Directions. Copy these lines from the listing below word for word, starting at the line that contains "Task: Open the Actions menu" and ending after the line that contains "will (570, 219).".

** start of Extracted entries **

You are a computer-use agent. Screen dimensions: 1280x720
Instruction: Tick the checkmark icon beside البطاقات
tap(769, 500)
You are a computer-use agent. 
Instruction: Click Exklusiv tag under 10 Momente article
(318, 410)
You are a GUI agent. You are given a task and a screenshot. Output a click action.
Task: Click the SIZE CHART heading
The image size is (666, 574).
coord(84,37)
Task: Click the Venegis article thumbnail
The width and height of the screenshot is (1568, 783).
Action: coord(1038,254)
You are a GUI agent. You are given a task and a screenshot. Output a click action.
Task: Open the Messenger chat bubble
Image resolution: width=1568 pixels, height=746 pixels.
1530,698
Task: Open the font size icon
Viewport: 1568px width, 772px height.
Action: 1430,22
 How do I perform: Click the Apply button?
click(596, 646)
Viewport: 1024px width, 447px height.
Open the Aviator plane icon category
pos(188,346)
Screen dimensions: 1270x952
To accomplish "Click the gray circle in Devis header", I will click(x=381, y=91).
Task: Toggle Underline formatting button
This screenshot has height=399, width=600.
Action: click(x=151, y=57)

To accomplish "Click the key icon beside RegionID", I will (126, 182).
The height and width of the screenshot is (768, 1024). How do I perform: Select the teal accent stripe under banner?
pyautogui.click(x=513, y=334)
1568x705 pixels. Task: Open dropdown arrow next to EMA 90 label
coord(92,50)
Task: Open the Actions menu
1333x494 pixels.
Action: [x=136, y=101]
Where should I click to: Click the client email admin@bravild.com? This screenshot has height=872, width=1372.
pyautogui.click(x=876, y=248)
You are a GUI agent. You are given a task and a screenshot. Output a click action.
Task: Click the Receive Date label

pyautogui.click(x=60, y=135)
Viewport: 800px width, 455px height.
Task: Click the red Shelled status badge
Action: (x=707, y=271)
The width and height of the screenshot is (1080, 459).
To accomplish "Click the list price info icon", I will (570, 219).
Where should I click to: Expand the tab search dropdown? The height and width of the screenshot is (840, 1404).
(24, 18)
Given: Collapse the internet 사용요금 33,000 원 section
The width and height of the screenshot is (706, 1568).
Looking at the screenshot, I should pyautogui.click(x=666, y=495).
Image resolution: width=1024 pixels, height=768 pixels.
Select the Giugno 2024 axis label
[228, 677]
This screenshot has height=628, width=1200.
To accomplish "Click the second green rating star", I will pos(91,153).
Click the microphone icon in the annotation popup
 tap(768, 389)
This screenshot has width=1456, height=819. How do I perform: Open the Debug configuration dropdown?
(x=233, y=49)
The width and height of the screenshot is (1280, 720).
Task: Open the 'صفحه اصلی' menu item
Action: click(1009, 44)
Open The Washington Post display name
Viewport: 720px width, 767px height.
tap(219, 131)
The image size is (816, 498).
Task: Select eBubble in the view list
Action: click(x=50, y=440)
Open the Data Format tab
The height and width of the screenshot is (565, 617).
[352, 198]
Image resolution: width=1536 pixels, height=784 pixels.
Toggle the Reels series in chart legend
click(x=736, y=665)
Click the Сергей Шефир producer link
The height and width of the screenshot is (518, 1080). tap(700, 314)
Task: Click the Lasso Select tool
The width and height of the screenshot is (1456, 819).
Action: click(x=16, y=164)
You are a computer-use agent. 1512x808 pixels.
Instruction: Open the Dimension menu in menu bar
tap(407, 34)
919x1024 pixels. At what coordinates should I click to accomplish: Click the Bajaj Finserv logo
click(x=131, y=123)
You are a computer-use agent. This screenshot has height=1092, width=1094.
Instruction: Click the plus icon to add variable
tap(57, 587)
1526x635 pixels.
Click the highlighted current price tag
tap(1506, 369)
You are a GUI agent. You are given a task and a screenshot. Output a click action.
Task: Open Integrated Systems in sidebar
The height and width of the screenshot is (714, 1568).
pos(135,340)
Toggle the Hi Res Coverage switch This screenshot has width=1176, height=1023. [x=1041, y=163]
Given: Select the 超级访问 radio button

** end of Extracted entries **

Output of the exercise.
Task: Open the Actions menu
1333x494 pixels.
Action: [x=136, y=101]
Where should I click to: Click the client email admin@bravild.com? This screenshot has height=872, width=1372.
pyautogui.click(x=876, y=248)
You are a GUI agent. You are given a task and a screenshot. Output a click action.
Task: Click the Receive Date label

pyautogui.click(x=60, y=135)
Viewport: 800px width, 455px height.
Task: Click the red Shelled status badge
Action: (x=707, y=271)
The width and height of the screenshot is (1080, 459).
To accomplish "Click the list price info icon", I will (570, 219).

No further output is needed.